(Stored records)
----------------

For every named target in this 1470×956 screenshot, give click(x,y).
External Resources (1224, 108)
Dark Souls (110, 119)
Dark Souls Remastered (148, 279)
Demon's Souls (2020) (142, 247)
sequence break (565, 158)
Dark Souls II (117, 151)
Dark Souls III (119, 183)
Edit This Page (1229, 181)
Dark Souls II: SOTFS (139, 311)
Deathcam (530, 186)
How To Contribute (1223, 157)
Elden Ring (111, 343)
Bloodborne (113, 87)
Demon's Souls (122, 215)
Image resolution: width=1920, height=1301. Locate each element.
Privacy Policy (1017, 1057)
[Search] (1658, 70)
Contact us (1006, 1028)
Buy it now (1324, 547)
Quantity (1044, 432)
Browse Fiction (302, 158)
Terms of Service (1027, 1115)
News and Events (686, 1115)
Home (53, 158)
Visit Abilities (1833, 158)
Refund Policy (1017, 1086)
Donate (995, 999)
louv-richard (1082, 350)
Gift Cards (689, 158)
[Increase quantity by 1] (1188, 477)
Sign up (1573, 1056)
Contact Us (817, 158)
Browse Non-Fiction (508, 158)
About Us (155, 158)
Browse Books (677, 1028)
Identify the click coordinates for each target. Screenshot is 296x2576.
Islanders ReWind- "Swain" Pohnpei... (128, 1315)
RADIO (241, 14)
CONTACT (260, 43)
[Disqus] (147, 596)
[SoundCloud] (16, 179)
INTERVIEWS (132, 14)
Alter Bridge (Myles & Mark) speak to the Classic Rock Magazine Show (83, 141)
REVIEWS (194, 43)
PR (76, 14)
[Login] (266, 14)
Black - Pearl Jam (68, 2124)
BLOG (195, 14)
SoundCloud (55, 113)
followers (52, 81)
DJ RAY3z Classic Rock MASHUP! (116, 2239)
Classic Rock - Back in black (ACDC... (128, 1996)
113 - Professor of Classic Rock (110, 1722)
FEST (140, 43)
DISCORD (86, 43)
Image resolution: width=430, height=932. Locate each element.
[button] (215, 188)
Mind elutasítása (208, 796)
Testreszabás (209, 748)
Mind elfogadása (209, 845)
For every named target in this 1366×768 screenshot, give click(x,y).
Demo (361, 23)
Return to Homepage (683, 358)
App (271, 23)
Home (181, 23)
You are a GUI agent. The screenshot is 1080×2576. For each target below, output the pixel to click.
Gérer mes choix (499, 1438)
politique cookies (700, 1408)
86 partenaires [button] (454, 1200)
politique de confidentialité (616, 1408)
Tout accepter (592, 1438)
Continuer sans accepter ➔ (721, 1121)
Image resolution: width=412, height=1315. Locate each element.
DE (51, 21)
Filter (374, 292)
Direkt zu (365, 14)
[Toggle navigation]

----------------

» **Your objective**: Beginning at the opening line of the data, transcribe each line exactly until you reach the line with "Terms of Service (1027, 1115)", which you also include, and go no further.

» **Exercise response**:
For every named target in this 1470×956 screenshot, give click(x,y).
External Resources (1224, 108)
Dark Souls (110, 119)
Dark Souls Remastered (148, 279)
Demon's Souls (2020) (142, 247)
sequence break (565, 158)
Dark Souls II (117, 151)
Dark Souls III (119, 183)
Edit This Page (1229, 181)
Dark Souls II: SOTFS (139, 311)
Deathcam (530, 186)
How To Contribute (1223, 157)
Elden Ring (111, 343)
Bloodborne (113, 87)
Demon's Souls (122, 215)
Image resolution: width=1920, height=1301. Locate each element.
Privacy Policy (1017, 1057)
[Search] (1658, 70)
Contact us (1006, 1028)
Buy it now (1324, 547)
Quantity (1044, 432)
Browse Fiction (302, 158)
Terms of Service (1027, 1115)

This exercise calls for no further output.